**BRIEF:**
With the pictures left out, reproduce exactly the lines from the one containing "Given: Click the line spacing icon" through the final line of the entries.

**RECORDS FOR PROCESSING:**
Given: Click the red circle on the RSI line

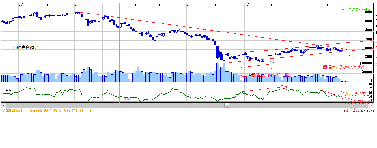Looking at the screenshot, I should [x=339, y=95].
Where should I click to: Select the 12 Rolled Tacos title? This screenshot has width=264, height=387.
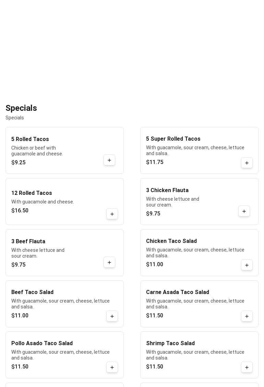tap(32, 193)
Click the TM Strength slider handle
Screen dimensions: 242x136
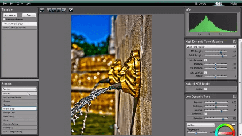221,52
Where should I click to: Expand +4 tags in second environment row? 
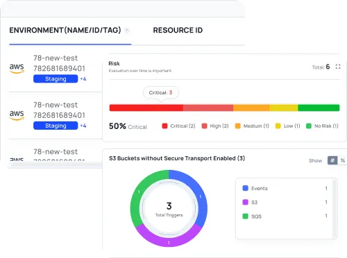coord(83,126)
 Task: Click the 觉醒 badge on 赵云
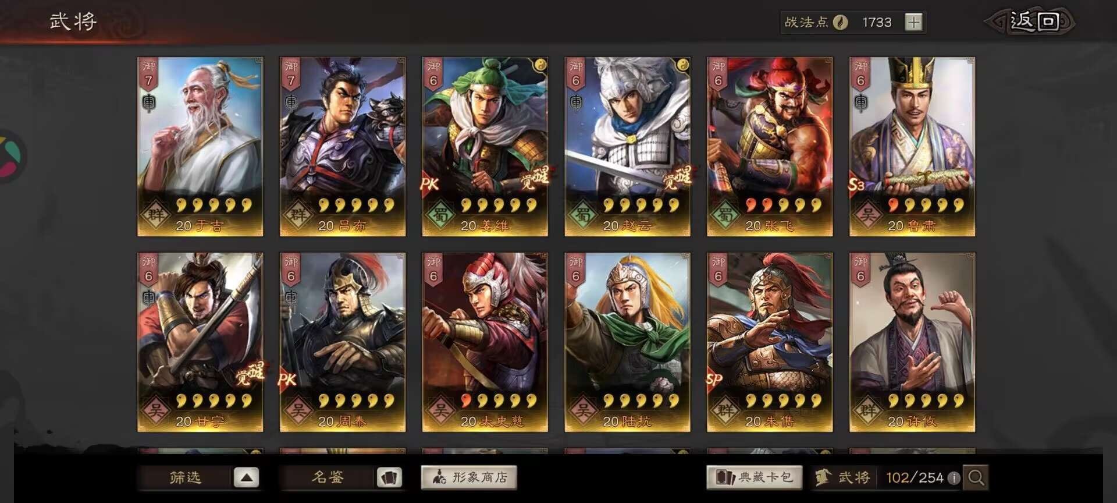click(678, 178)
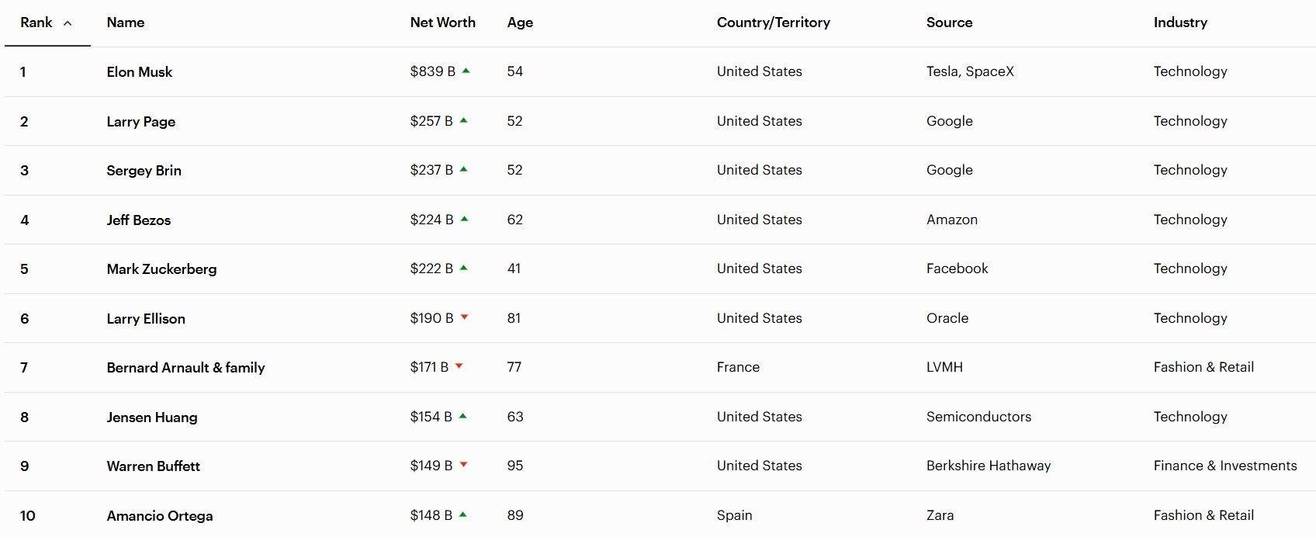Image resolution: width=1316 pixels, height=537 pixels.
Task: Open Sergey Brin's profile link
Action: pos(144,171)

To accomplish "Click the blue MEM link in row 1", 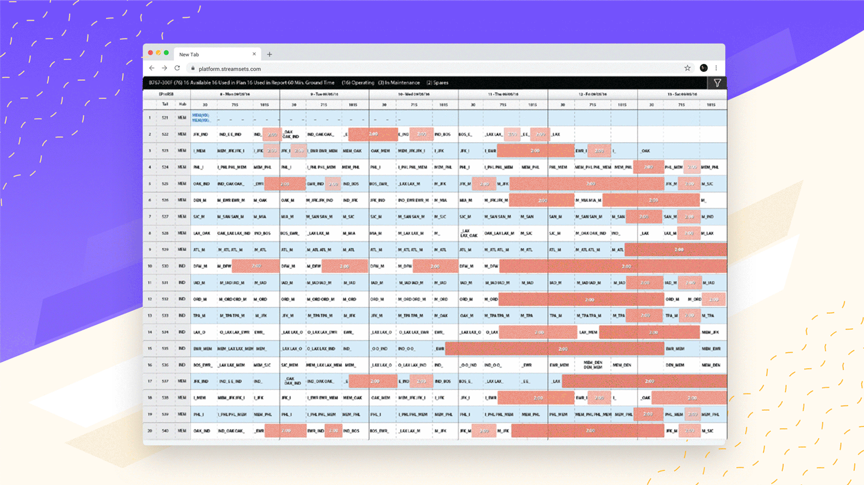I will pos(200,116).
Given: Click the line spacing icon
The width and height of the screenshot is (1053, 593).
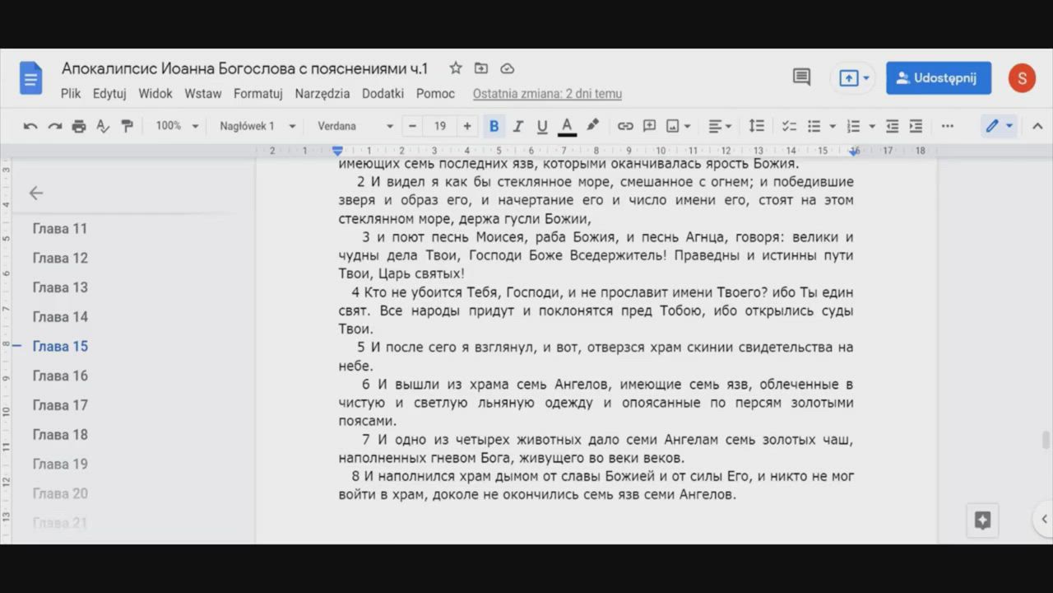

**ANSWER TO THIS TASK:**
Given: Click the line spacing icon
The width and height of the screenshot is (1053, 593).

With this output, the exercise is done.